Using transputers from EPROM _____________________________________________________________________ |
INMOS June 1989 |
The INMOS Transputer has a unique ability to start from cold without any EPROM or similar non-volatile storage. It is able to load its first program from its serial links. This allows large networks of transputers to be constructed without the need for an EPROM on each, or its associated glue logic.
Where networks of transputers are being used for compute intensive tasks, many users have developed systems that are hosted by an I/O processor that sends the first program to the transputer. This allows the myriad of transputer based accelerator boards on the market to use cheap high volume keyboard, screen and disc in the form of a PC or a workstation.
Few systems of this type require an EPROM. However there are two other areas where EPROMs are needed; the embedded system where there is no I/O processor or disc, and the workstation that is transputer based, i.e. has no other processor.
The EPROM is required to boot the processor to which it is attached, and any other processors attached to that one by the links … thus only one set of EPROMs for the entire network.
For the ’other’ processors, no problem, as they are simply booting from link, as they were when attached to a development system. For the first processor, however, there are three possible requirements.
i) Transputers have a few kilobytes (2K on T212,T414, 4K on T425,T800 …) of internal RAM that is extremely fast (50ns, 40ns). Thus it can be beneficial to use this rather than slow external EPROM for execution. The normal run from EPROM case would use this fast RAM as its dataspace.
ii) Transputer memory interfaces support RAM down to 100ns cycle time, (T801-25 80ns), which is faster than EPROM. EPROMs are widely available only down to 150ns access time, which means at least 200ns cycle time on a conventional bus. Thus, even if the program does not fit in the extremely fast internal memory, it can be beneficial to load it into external RAM where 100ns cycle time can be achieved.

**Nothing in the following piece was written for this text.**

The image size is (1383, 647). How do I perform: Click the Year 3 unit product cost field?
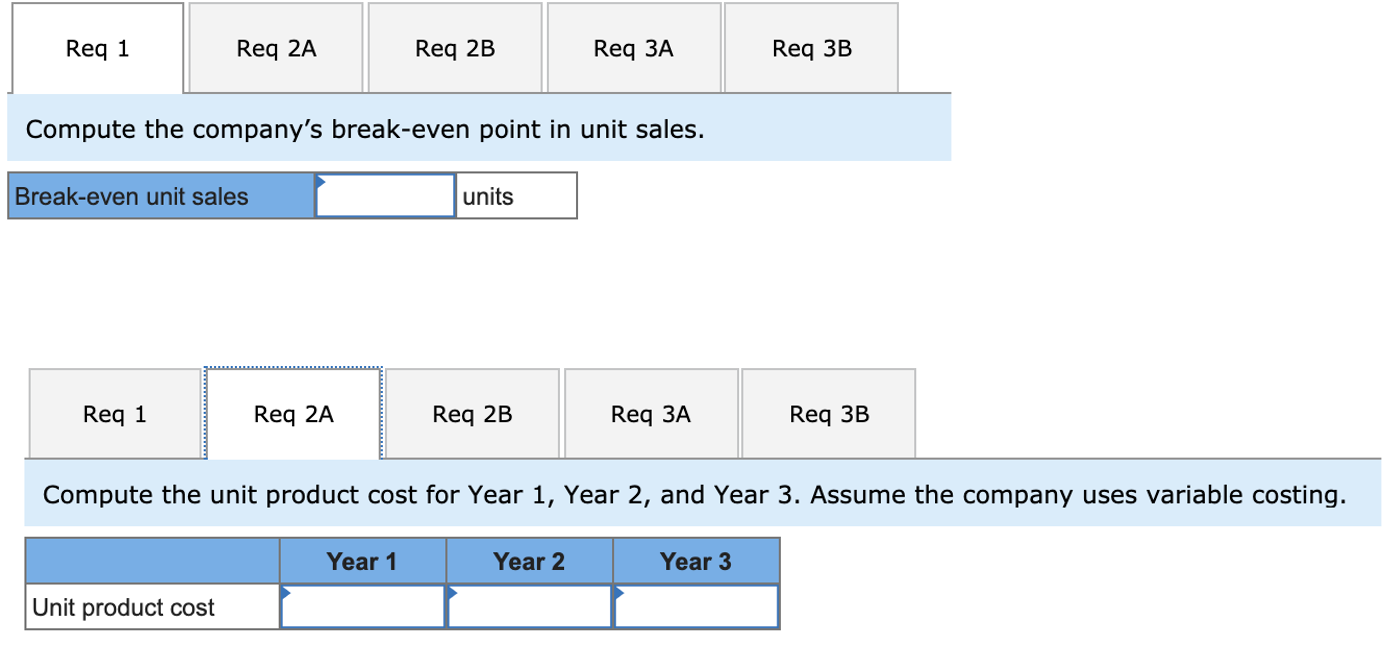[x=696, y=606]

iii) Especially on 16 bit machines, it may be desirable to run the code from EPROM, either to save providing RAM or to save space in the address map, but some critical piece or pieces of code may need to execute from internal RAM to achieve the necessary performance. When it is a single piece of code, this must be downloaded from EPROM to RAM at start-up. When it is multiple pieces of code, a paging system may need to be implemented.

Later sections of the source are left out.